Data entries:
"""

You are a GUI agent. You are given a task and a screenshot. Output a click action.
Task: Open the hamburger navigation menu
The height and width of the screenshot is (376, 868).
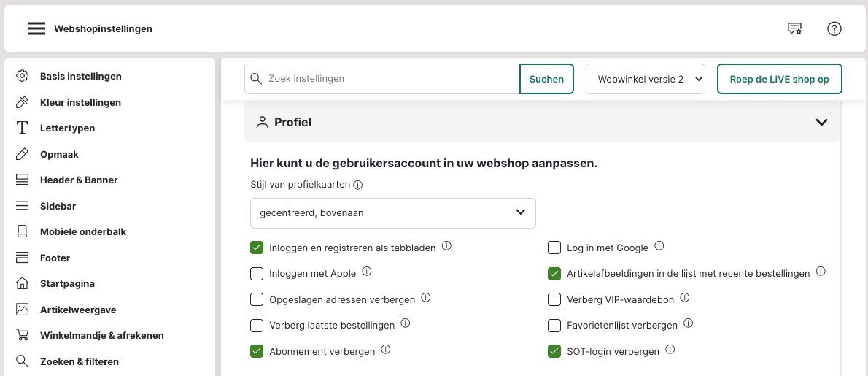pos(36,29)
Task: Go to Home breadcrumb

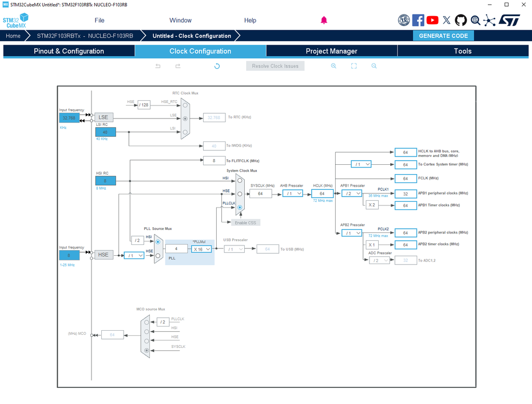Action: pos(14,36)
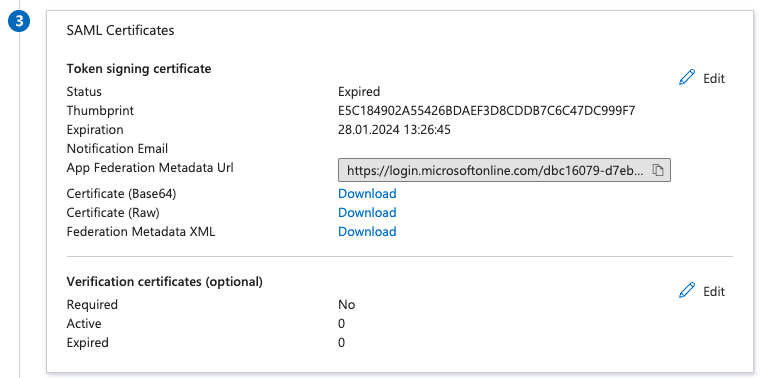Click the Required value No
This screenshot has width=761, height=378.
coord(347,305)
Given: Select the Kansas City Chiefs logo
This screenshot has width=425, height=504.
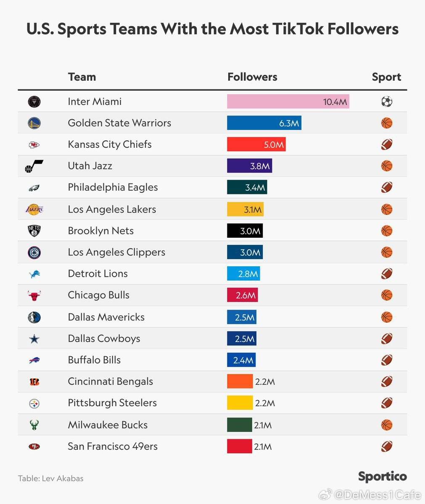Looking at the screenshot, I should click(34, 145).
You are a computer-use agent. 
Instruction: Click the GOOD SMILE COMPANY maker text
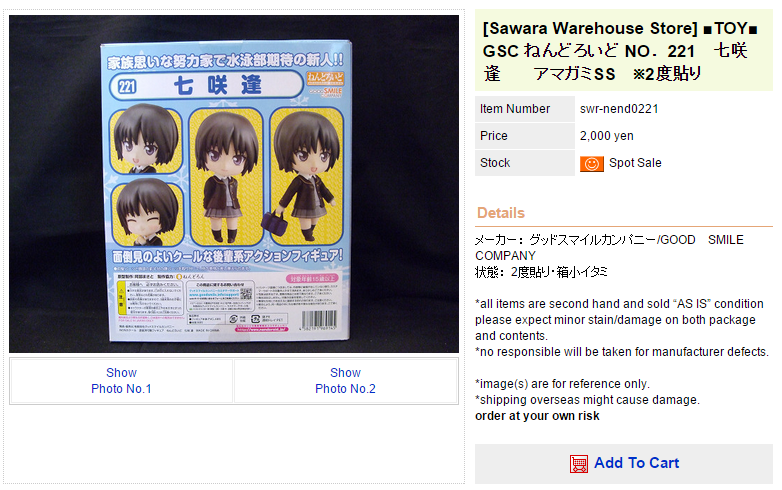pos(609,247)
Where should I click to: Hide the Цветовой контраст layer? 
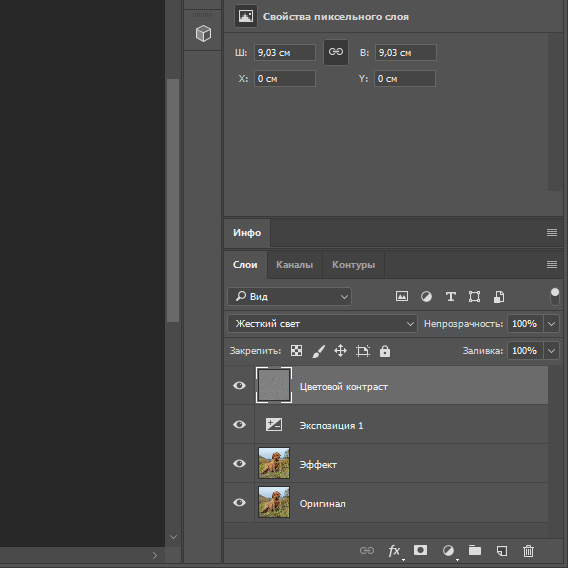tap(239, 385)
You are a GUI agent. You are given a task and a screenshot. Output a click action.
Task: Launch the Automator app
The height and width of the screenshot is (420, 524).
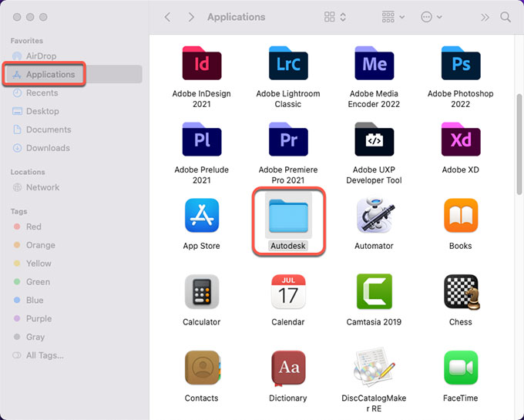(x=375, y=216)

"""

### About this task
Set down all of the entries exactly as they stand, without any image.

### Response to the exercise
You are a GUI agent. You are given a task and a screenshot. Output a click action.
Task: Open the hamburger navigation menu
The height and width of the screenshot is (376, 868).
pos(36,29)
Task: Go to Home breadcrumb

Action: pos(14,36)
Click the Required value No
This screenshot has width=761, height=378.
coord(347,305)
Given: Select the Kansas City Chiefs logo
This screenshot has width=425, height=504.
Looking at the screenshot, I should click(34, 145).
You are a computer-use agent. 
Instruction: Click the GOOD SMILE COMPANY maker text
pos(609,247)
Where should I click to: Hide the Цветовой контраст layer? 
tap(239, 385)
You are a GUI agent. You are given a task and a screenshot. Output a click action.
Task: Launch the Automator app
The height and width of the screenshot is (420, 524).
(x=375, y=216)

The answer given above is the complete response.